Article Text


Oesophageal I
PTU-164 The clinical utility of the endoscopic functional luminal imaging probe in eosinophilic oesophagitis: a case series
  1. A Simpson1,
  2. M S J Wilson1,
  3. A Ellefson2,
  4. S Colley1,
  5. S E Attwood1
  1. 1Department of Surgery, North Tyneside General Hospital, North Shields
  2. 2Ardmore Healthcare Limited, Amersham, UK


Introduction Disease severity assessment in eosinophilic oesophagitis (EoE) is limited by the poor correlation of endoscopic appearance and histological eosinophil density with symptoms. Our aim is to ascertain whether having a measurement of oesophageal wall distensibility (using the EndoFLIP device) helps clinical decision making in the management of patients with EoE.

Methods Dysphagic patients with proven/suspected EoE were assessed by upper gastrointestinal endoscopy, oesophageal biopsies, clinical history, weight, and medication history. EndoFLIP assessment was carried out if symptoms persisted despite medical treatment or if there was an uncertain diagnosis. Assessment was performed under general anaesthetic. The 8 cm EndoFLIP balloon was inflated in the lower oesophagus, first to 20, then 30 and up to 40 ml of water according to oesophageal wall distensibility. After balloon emptying and repositioning in the upper oesophagus, the measurements were repeated. Oesophageal diameter was recorded at 5 mm intervals and distensibility calculated as changes in cross-sectional area per mm Hg. If the lumen was poorly distensible and <11 mm across, a through-the-scope balloon dilator was used to expand the areas depicted by EndoFLIP as being poorly compliant.
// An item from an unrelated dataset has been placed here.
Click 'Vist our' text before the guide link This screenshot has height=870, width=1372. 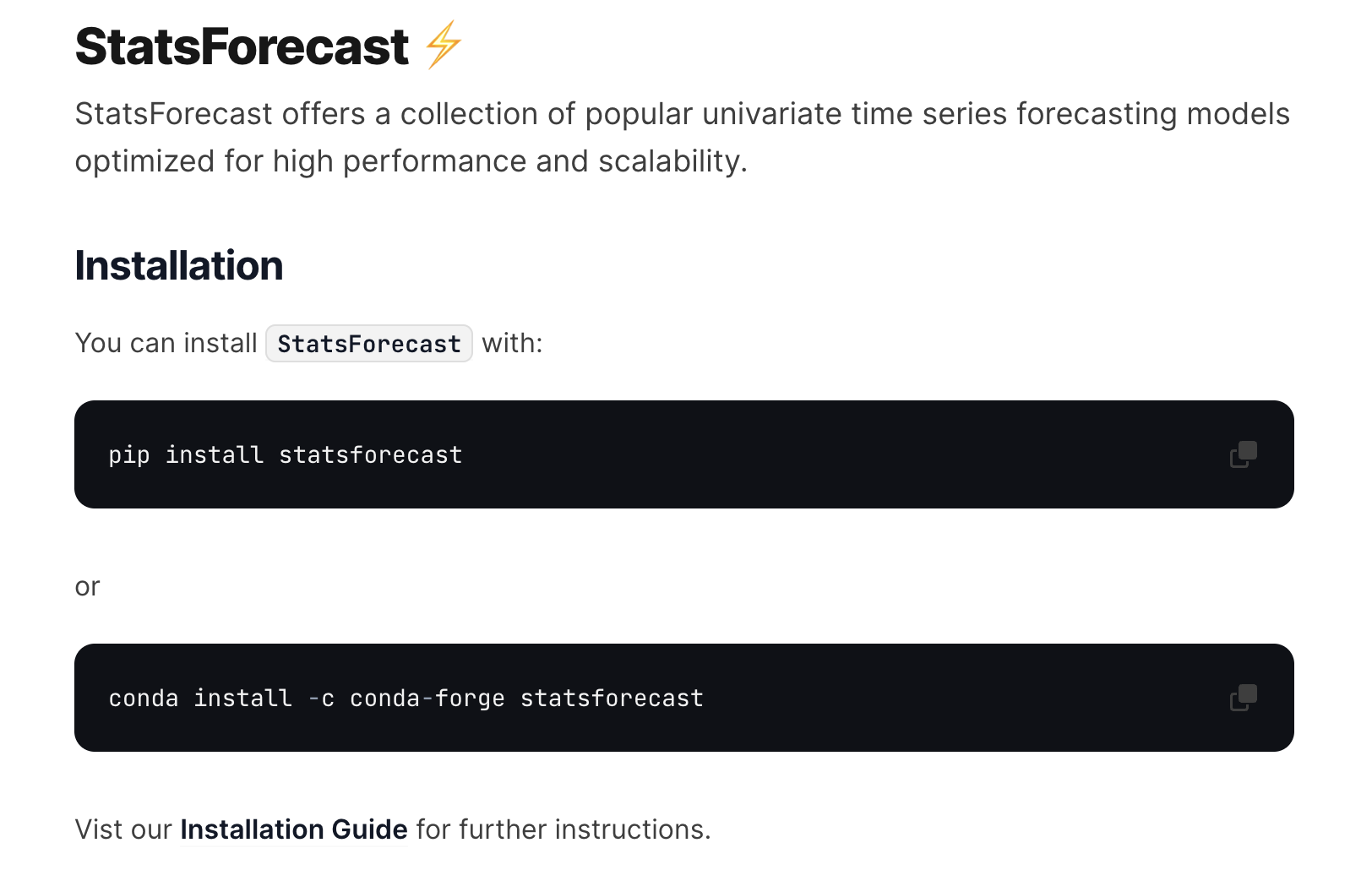coord(123,829)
Repeat EndoFLIP testing immediately after dilation revealed the improvement in distensibility. Patients were followed up at 3 months.
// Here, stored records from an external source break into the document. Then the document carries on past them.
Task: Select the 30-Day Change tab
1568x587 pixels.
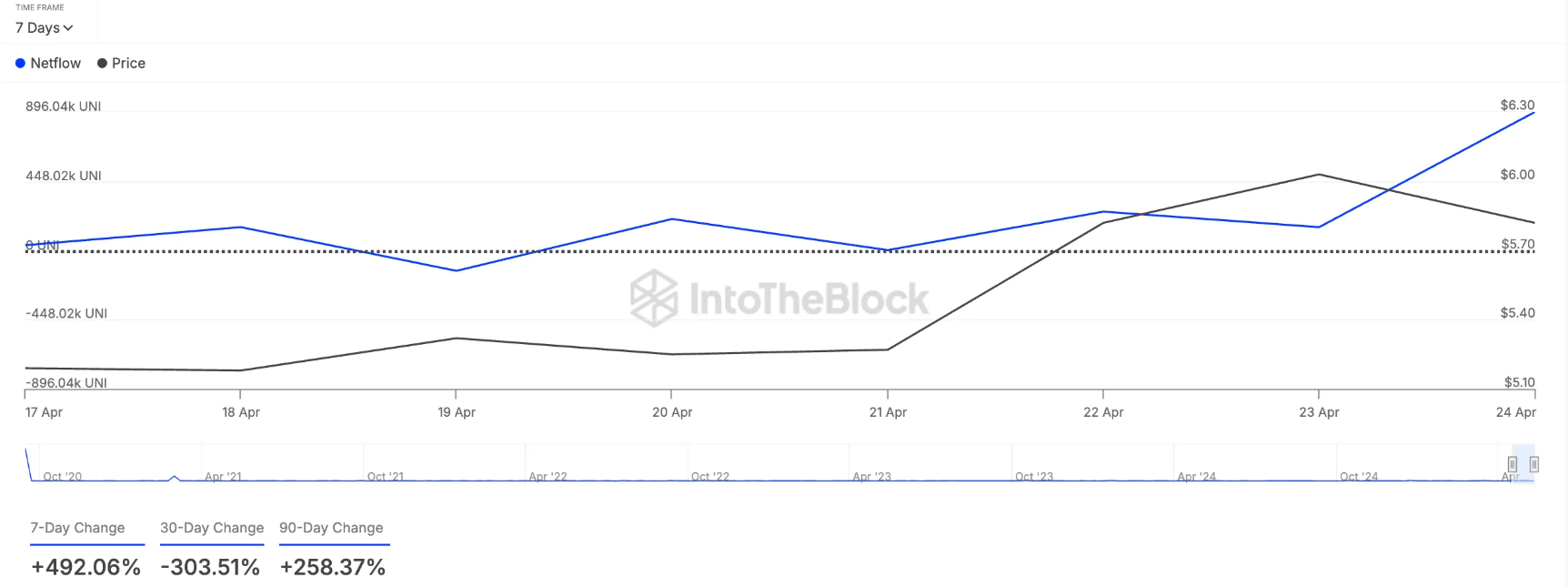Action: coord(212,528)
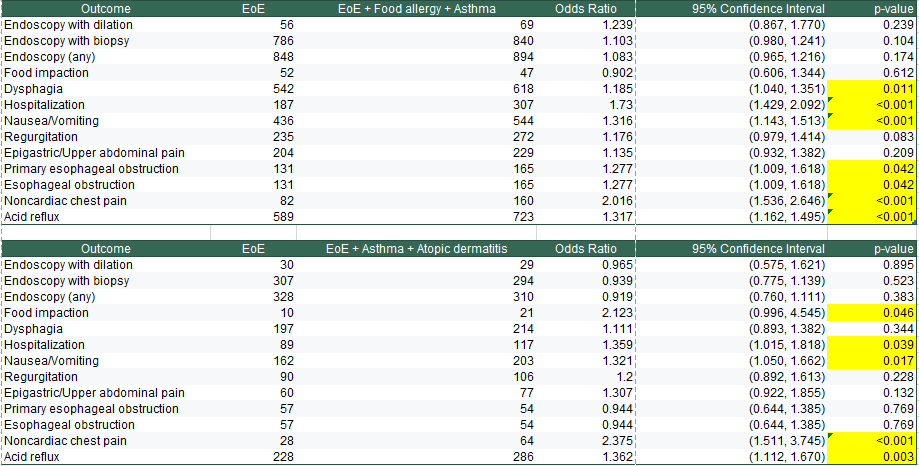This screenshot has width=919, height=466.
Task: Click the highlighted p-value 0.046 for Food impaction
Action: [x=872, y=312]
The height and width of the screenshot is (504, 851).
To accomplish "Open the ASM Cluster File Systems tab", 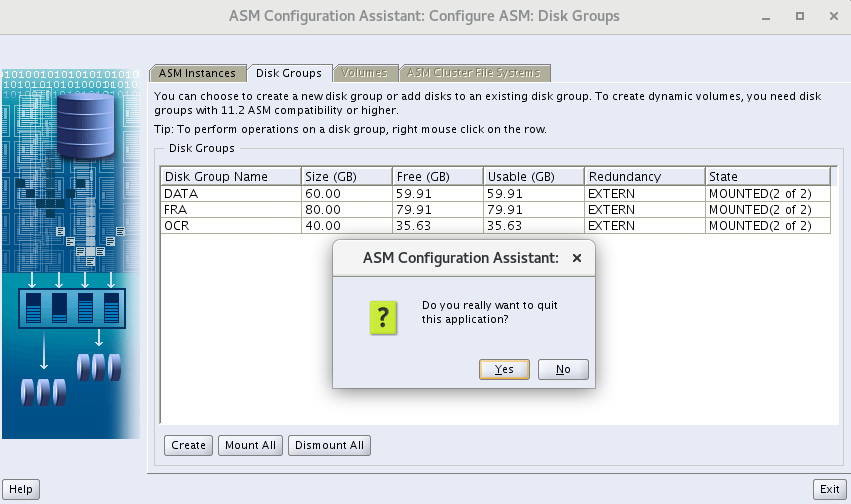I will click(x=474, y=73).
Results 6 patients in total were included, five of whom had biopsy proven EoE. In all six patients we found the EndoFLIP useful in guiding management. Two of the five patients with EoE were found to have poor oesophageal distensibility and underwent dilatation, following which a clear improvement in distensibility was seen. This correlated with an improvement in symptoms at follow-up. The remaining three patients with proven EoE had normal distensibility measurements and therefore did not undergo dilatation as a result of EndoFLIP testing. The single patient without EoE had normal distensibility measurements. Dilatation was undertaken following tertiary centre consultation on the basis of high-resolution manometry testing but symptoms returned after 3 months. There were no difficulties in performing the EndoFLIP test. There was a single complication of oesophageal mucosal tear following dilatation, which was of no clinical significance.

Conclusion Measuring the oesophageal wall distensibility may become a useful tool in the clinical assessment of EoE and may help to define the need for oesophageal dilatation and predict the outcome of such intervention.

Competing interests A Simpson: None declared, M Wilson: None declared, A Ellefson Employee of: Ardmore Healthcare Limited, S Colley: None declared, S Attwood: None declared.

Reference 1. Kwiatek MA, Hirano I, Kahrilas PJ, et al. Mechanical properties of the esophagus in osinophilic esophagitis. Gastroenterology 2011;140:82–90.